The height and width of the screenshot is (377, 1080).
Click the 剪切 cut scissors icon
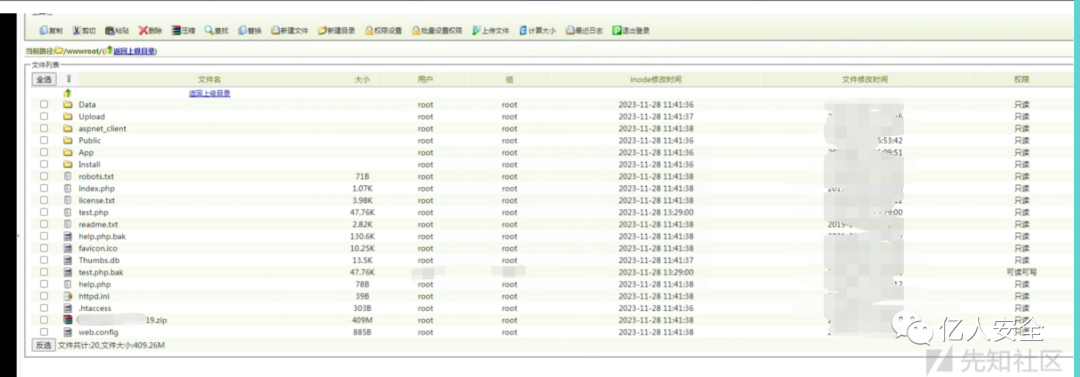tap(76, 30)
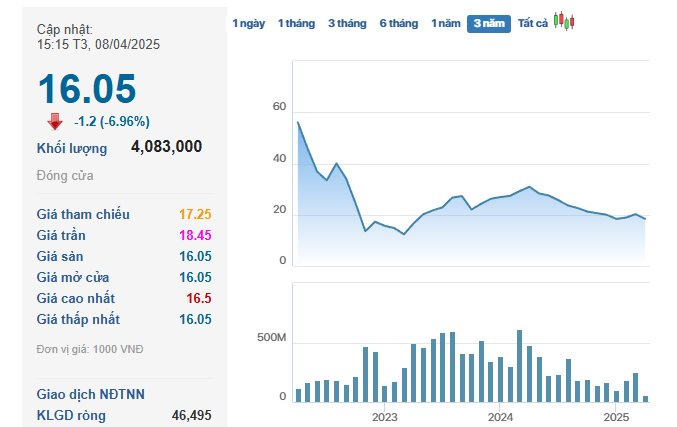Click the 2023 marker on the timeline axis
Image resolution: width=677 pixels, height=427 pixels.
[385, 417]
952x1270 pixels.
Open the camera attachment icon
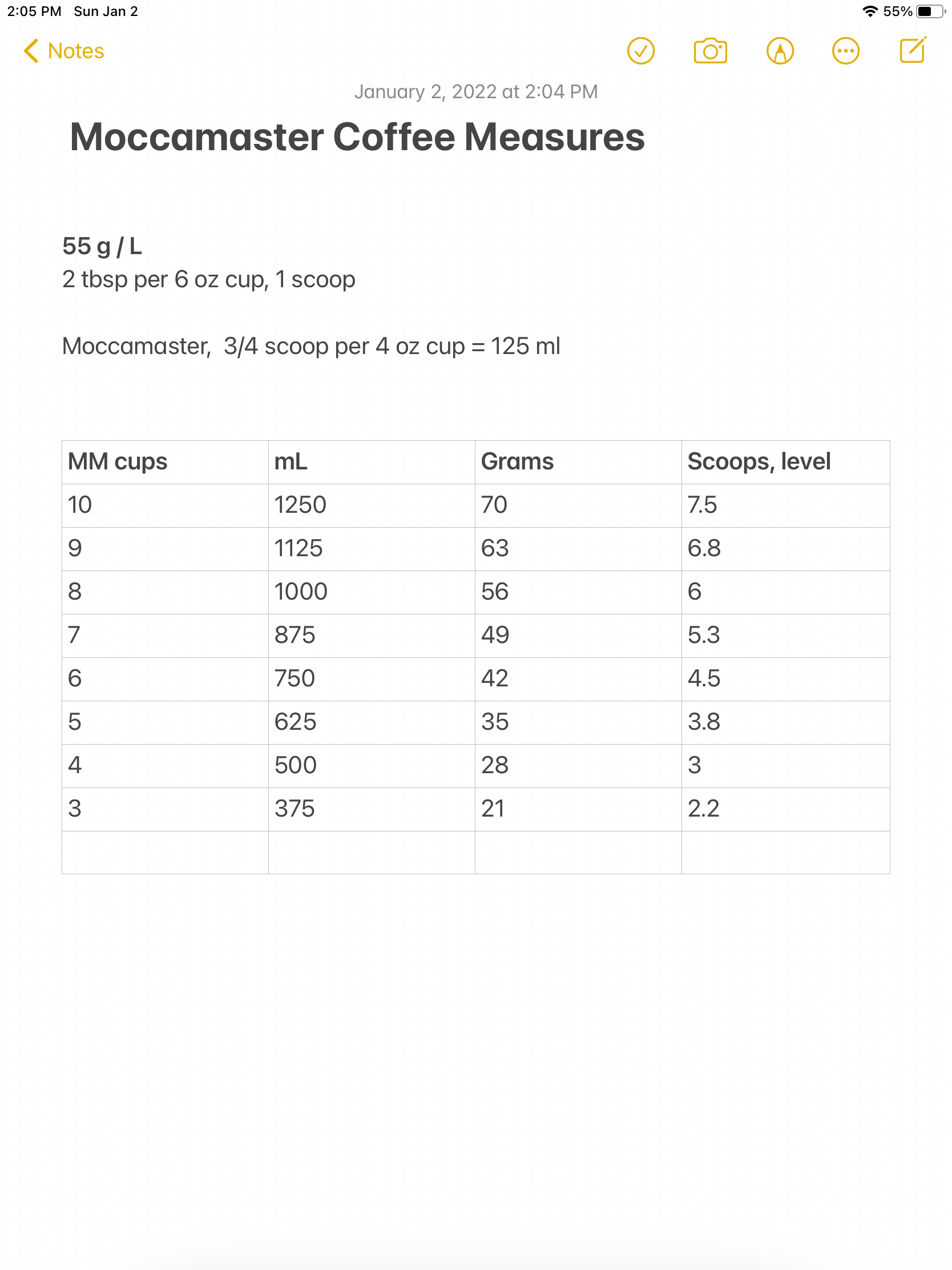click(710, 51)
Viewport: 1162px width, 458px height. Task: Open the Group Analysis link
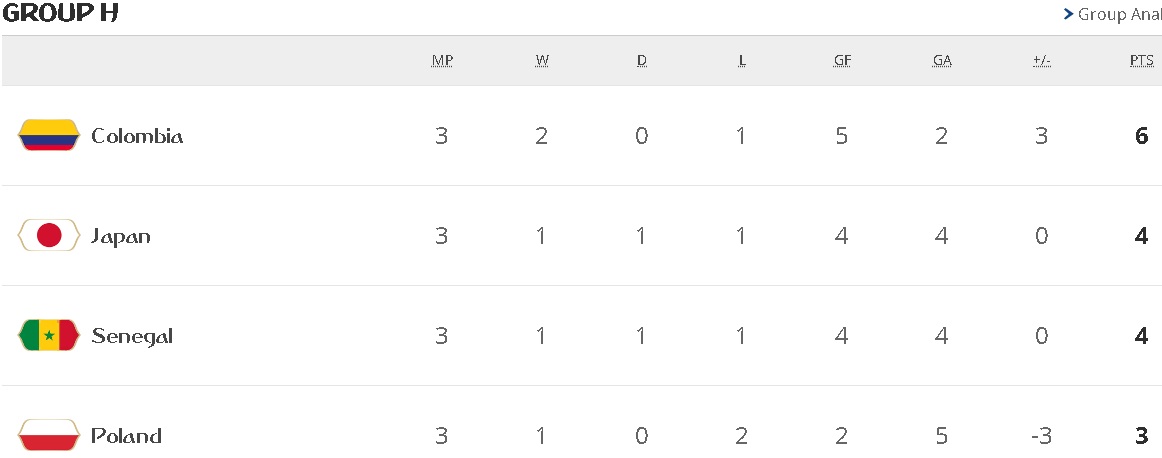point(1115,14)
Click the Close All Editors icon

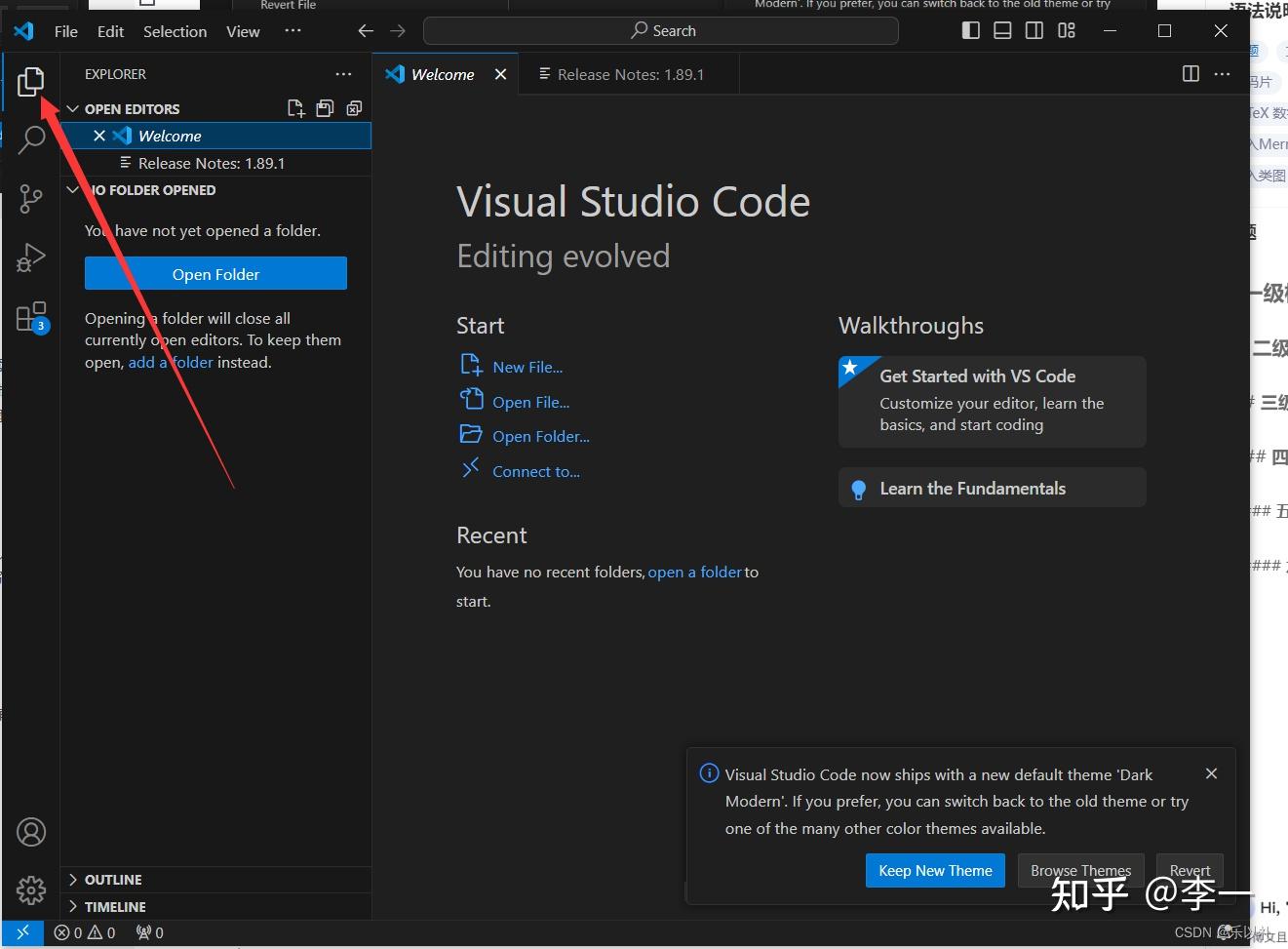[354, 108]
::::::::::
- **Given request**: Please count the lines in the records above that contain the string "width", and reply with that number alone.

- **Task response**: 3